Start of Extracted entries

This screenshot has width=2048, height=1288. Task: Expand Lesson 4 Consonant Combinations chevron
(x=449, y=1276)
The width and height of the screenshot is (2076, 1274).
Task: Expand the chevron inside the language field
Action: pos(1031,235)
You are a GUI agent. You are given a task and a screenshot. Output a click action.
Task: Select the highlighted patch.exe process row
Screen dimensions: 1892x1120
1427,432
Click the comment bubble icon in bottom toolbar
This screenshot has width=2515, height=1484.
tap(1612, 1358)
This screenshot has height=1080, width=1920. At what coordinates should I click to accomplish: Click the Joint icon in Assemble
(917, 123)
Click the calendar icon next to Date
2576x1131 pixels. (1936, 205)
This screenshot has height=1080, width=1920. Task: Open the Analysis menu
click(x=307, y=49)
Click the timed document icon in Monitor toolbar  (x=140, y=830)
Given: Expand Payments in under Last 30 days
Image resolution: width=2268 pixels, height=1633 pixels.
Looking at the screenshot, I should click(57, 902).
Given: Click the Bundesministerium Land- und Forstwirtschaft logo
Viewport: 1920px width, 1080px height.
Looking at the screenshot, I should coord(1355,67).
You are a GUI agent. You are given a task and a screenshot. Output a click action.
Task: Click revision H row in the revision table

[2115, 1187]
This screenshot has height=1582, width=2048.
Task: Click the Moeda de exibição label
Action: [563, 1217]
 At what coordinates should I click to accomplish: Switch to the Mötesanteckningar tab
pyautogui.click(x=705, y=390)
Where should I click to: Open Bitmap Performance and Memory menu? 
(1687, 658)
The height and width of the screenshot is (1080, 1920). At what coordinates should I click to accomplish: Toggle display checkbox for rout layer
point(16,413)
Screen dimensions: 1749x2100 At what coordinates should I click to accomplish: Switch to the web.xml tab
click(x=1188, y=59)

End of Extracted entries

What needs to be done:
Nothing in the material may change; reproduce it all.

Solved exercise:
This screenshot has width=2048, height=1288. Task: Expand Lesson 4 Consonant Combinations chevron
(x=449, y=1276)
The width and height of the screenshot is (2076, 1274).
Task: Expand the chevron inside the language field
Action: pos(1031,235)
You are a GUI agent. You are given a task and a screenshot. Output a click action.
Task: Select the highlighted patch.exe process row
Screen dimensions: 1892x1120
1427,432
Click the comment bubble icon in bottom toolbar
This screenshot has width=2515, height=1484.
tap(1612, 1358)
This screenshot has height=1080, width=1920. At what coordinates should I click to accomplish: Click the Joint icon in Assemble
(917, 123)
Click the calendar icon next to Date
2576x1131 pixels. (1936, 205)
This screenshot has height=1080, width=1920. Task: Open the Analysis menu
click(x=307, y=49)
Click the timed document icon in Monitor toolbar  (x=140, y=830)
Given: Expand Payments in under Last 30 days
Image resolution: width=2268 pixels, height=1633 pixels.
Looking at the screenshot, I should click(57, 902).
Given: Click the Bundesministerium Land- und Forstwirtschaft logo
Viewport: 1920px width, 1080px height.
Looking at the screenshot, I should coord(1355,67).
You are a GUI agent. You are given a task and a screenshot. Output a click action.
Task: Click revision H row in the revision table

[2115, 1187]
This screenshot has height=1582, width=2048.
Task: Click the Moeda de exibição label
Action: [563, 1217]
 At what coordinates should I click to accomplish: Switch to the Mötesanteckningar tab
pyautogui.click(x=705, y=390)
Where should I click to: Open Bitmap Performance and Memory menu? 
(1687, 658)
The height and width of the screenshot is (1080, 1920). At what coordinates should I click to accomplish: Toggle display checkbox for rout layer
point(16,413)
Screen dimensions: 1749x2100 At what coordinates should I click to accomplish: Switch to the web.xml tab
click(x=1188, y=59)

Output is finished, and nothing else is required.